Frequency allocation plan
Additional efforts are coming from the Telecommunication Regulators’ Association of Southern Africa (TRASA). Formed in 1997, it is still in its infancy, with eight independent regulators: those from South Africa, Namibia, Zambia, Malawi, Zimbabwe, Tanzania, Mauritius and Mozambique. The remaining SADC countries’ governments have observer status.
TRASA’s main aim is to promote, through coordination and good regulatory practices, efficient and cost-effective telecom operations. In its less than two years of existence, TRASA has involved itself with a formidable list of issues, including licensing, service tariffs, interconnection of networks, numbering schemes, compatibility standards and the radio-frequency spectrum. In another year or two, as the policies of liberalization and deregulation take effect, TRASA membership is expected to increase to include the full complement of independent regulators from SADC countries.

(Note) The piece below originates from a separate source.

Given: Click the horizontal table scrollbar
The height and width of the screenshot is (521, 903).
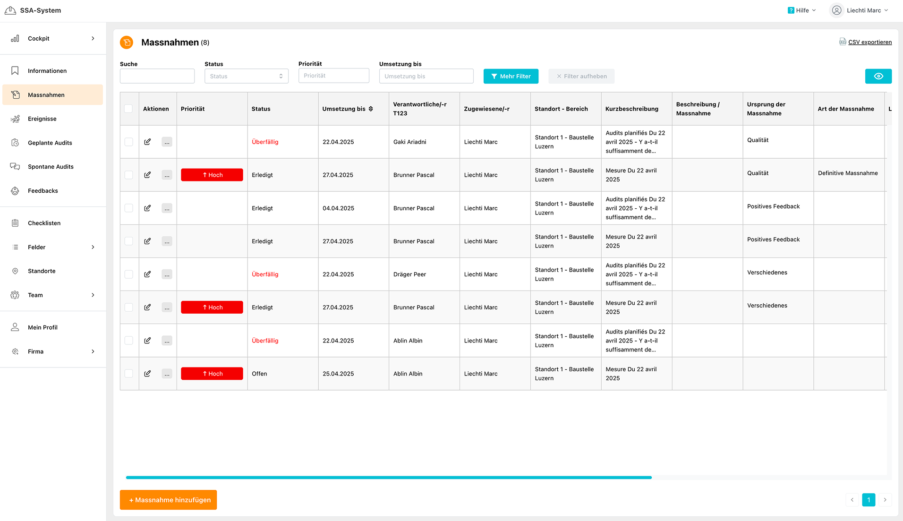Looking at the screenshot, I should coord(388,478).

One important area that TRASA is currently focusing on is the development of a frequency-allocation plan for the SADC region. A regional band plan will have major benefits in harmonizing spectrum use and thus eliminating interference. The major advantage, however, is that frequency bands common to all SADC countries would effectively increase the market size for telecom equipment sales.

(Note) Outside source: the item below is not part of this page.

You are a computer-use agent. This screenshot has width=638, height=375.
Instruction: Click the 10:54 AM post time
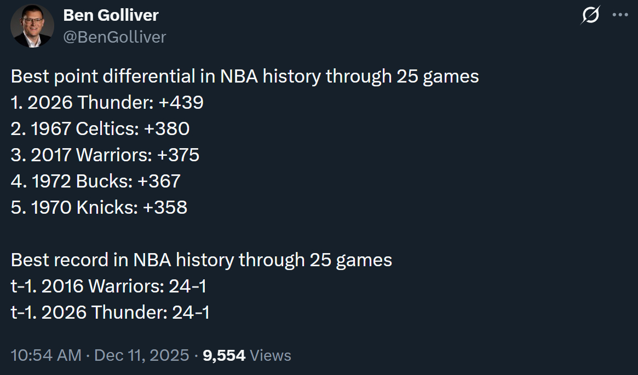coord(45,355)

The economy-of-scale advantages could be a major force in attracting overseas investment in telecommunications, stimulating local industry and benefiting consumers.
One particular problematic area in creating the band plan is the exceptional need in the region for fixed wireless access and mobile services. The region has a tremendous backlog of people waiting for telephone service, and radically enhancing universal service is not feasible without large-scale wireless system deployment.
As a result, the band plan task group is looking at the possibility of reallocating broadcasting spectrum in the 800 MHz band to fixed wireless access and mobile services.
A number of sophisticated technologies in the 800 MHz band have come into widespread use for fixed telephony. The 800 MHz band is highly desirable, compared with bands at higher frequencies, because it is much more suited to the African environment, especially the more rural terrain. Radio propagation is more favorable, and areas three to four times in size can be covered from one base station compared with the area covered in the 1800 MHz or 1900 MHz band.
The task group is also looking closely at frequency allocations for trunked radio systems, with the 400 MHz band identified as one that justifies regionwide allocation. The lack of a common frequency band that commands a wide range of both vehicular and portable subscriber units, along with strong competition, has stunted trunked systems’ growth in the region.
“We believe that the SADC band plan, through introducing spectrum resources for effective and spectrum-efficient technologies, while increasing the market and enhancing competition, will lead to more affordable telecommunications services and will stimulate economic growth and foreign investment,” noted Motorola’s Seeber, an adviser to TRASA. “It will also pave the way for technologies that could be of great value in the info-communications industry and the convergence among telecommunications, information technology and broadcasting.”